Por más vueltas que le doy no consigo entender lo que pasa
en mi tierra. Me gusta hablar con la buena gente sencilla,
la autóctonamente mallorquina. Todos están orgullosos de ser
mallorquines. Invito a Zapatero, Maragall, Carod, Mas y
Munar a que lo comprueben personalmente. Que vayan a los
pueblos de la Mallorca profunda y pregunten a la gente
isleña ¿qué lengua hablan?, ¿qué costumbres tienen? Que
Matas, Fiol y Puig pregunten a sus padres y abuelos si son o
se sienten tan catalanes…
¿Por qué entonces en el Estatuto, de espaldas al pueblo, se
ha determinado que la lengua oficial de Baleares es el
catalán? ¿Por qué ninguna autoridad tiene un mínimo de
dignidad balear y corrige para siempre tamaña falsedad
histórica? Nuestros increíbles políticos, lejos de remediar
el error, se empecinan en mantenerlo y en acrecentarlo. Cada
día hay más medidas y subvenciones para la expansión del
catalán. Como guinda, el pasado 1 de julio, los políticos
progresados del Pacte de Progrés acordaron quitar la H a la
capital de Menorca, Mahón. Ofuscados analfabetos en historia
han pisoteado miserablemente un nombre antiquísimo, usado
por fenicios, romanos, godos, árabes, españoles, franceses,
ingleses y menorquines desde siempre. Mentes ancladas en el
rencor y la mentira han asesinado un nombre milenario.
Obviamente una H en sí no tiene gran importancia. Pero en el
caso de Mahón, su supresión significa la profanación de una
milenaria reliquia cultural. Pregunto a los cabestros de
tamaño dislate: ¿cuándo comenzó a existir Cataluña en la
acepción política que hoy le damos? Por si no lo saben,
comenzó a finales del siglo XIII y primera mitad del siglo
XIV. En estas fechas Mago, Mahón, Mahó hacía siglos y siglos
que era conocida escrita con esta «nefasta h» en
cartografías y documentos. ¿Cómo es posible que una
institución política confirmada por los años 1350, sea la
que impugna los datos históricos y lingüísticos a la
antiquísima Mahón y Baleares? Los políticos no tienen por
misión cambiar lenguas y nombres, sino administrar,
administrar, administrar, servir, servir, servir. Si
equivocan su función, ¡pobre política! ¡pobre filología!
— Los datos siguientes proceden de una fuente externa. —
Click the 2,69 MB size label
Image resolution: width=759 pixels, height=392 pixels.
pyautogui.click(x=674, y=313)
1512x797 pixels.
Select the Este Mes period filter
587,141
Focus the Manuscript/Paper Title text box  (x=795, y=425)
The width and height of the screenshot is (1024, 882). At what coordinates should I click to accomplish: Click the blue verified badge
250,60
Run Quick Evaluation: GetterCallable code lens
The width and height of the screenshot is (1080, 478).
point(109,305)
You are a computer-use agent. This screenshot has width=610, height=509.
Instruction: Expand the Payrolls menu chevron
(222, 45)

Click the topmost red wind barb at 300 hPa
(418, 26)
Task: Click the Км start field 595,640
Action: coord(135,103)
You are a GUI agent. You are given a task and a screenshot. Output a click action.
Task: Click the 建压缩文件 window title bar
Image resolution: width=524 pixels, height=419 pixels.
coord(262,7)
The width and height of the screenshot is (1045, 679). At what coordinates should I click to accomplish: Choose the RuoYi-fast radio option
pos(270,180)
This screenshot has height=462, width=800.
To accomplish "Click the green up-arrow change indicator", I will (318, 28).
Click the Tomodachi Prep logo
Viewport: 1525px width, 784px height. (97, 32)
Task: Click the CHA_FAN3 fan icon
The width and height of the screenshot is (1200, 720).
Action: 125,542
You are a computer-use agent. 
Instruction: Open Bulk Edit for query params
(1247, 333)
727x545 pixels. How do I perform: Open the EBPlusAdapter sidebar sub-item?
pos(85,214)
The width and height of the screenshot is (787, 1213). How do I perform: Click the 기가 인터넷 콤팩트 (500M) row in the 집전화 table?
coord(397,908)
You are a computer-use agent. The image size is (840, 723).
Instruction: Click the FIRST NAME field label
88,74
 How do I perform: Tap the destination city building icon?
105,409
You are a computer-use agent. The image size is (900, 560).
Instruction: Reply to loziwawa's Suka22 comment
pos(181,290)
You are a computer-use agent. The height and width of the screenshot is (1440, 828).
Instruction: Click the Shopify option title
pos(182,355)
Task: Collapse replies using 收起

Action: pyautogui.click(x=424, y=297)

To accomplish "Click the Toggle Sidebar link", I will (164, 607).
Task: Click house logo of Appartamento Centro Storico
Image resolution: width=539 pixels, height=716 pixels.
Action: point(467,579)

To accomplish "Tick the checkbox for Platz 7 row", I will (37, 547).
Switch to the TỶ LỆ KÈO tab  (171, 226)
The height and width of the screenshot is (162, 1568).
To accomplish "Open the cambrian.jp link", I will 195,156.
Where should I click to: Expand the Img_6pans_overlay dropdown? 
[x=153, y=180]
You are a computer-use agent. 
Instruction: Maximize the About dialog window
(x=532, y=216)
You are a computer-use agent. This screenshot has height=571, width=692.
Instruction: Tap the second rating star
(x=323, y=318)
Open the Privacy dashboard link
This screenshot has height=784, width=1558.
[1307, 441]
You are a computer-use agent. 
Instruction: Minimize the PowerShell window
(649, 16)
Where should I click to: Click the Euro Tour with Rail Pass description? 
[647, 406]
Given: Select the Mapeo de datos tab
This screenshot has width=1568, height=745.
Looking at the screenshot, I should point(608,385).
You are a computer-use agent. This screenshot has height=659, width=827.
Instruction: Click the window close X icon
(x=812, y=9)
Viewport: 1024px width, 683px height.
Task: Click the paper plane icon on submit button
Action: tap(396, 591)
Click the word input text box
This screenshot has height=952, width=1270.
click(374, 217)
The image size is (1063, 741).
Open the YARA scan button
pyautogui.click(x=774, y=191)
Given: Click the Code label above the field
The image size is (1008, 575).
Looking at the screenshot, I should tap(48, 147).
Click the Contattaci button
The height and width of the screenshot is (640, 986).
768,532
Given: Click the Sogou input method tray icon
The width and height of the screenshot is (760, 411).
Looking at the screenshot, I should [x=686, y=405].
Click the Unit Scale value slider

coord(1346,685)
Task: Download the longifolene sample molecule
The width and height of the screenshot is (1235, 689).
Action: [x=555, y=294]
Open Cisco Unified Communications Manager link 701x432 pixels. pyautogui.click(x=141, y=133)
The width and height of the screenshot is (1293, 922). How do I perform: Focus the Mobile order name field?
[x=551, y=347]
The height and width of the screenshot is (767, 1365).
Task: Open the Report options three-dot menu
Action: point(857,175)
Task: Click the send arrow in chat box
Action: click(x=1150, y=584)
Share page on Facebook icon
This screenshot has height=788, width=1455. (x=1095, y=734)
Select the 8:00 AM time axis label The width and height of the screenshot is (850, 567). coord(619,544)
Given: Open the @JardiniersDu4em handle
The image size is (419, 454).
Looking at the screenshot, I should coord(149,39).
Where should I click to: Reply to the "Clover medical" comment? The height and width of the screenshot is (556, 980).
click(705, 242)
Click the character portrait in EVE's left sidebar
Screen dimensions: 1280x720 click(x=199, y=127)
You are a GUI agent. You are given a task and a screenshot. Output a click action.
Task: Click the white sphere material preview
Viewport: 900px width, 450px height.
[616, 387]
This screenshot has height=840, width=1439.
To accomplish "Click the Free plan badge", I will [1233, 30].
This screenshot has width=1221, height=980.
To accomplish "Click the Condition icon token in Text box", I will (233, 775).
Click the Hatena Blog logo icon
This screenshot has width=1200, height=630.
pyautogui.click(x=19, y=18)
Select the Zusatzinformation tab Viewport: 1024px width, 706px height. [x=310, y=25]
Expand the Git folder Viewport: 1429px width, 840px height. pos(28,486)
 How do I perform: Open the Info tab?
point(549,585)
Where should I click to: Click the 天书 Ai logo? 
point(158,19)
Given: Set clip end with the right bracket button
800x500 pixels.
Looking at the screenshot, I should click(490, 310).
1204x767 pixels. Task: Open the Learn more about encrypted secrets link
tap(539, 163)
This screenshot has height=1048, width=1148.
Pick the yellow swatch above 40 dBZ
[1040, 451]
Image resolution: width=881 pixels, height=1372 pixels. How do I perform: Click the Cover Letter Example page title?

¡Qué hace el pueblo? Sufre, calla y aguanta pacientemente.
La Universidad, que tendría que ser un gran escudo defensor
y su seguro faro iluminador, es la primera en traicionar la
lengua balear en Baleares. De todos es sabido que en las
universidades los sumisos al nacionalismo catalán triunfan,
tienen cargos y subvenciones.
El pueblo es el verdadero amo, dueño, artífice y señor de su
lengua. En el caso concreto de Valencia y Baleares ha sido
traicionado precisamente por los que tenían que ser sus
primeros y principales valedores. Nuestros gobernantes y
rectores, en vez de estar con su pueblo, prefieren adorar al
dios pancatalanista. ¡Qué bien premia Cataluña! Es una
ignominiosa subversión de valores. Esta lamentable
subversión nos llevará a la muerte. «Las civilizaciones
mueren por suicidio, no por asesinato», escribió Toynbee…
Afortunadamente hay excepciones. En Valencia tenemos al «Colectiu
Fullana», integrado por un centenar de catedráticos y
profesores universitarios. No quiere renunciar a sus señas
de identidad valencianas ni claudicar ante el poderío
pancatalanista. «Tan universitarios son ellos como nosotros,
tan doctores son ellos como nosotros, tan válida es su
sabiduría como la nuestra. Ellos tienen muchas subvenciones,
nosotros la dignidad de ser valencianos y el orgullo de una
lengua propia, con un siglo de oro maravilloso, precursor
del español», me ha dicho uno de ellos…
¡Ojalá el pueblo balear tenga algún día la suerte de que
desde la UIB surja un colectivo doctoral que defienda
valientemente la lengua balear, como hace el Colectiu
Fullana en la Universidad de Valencia!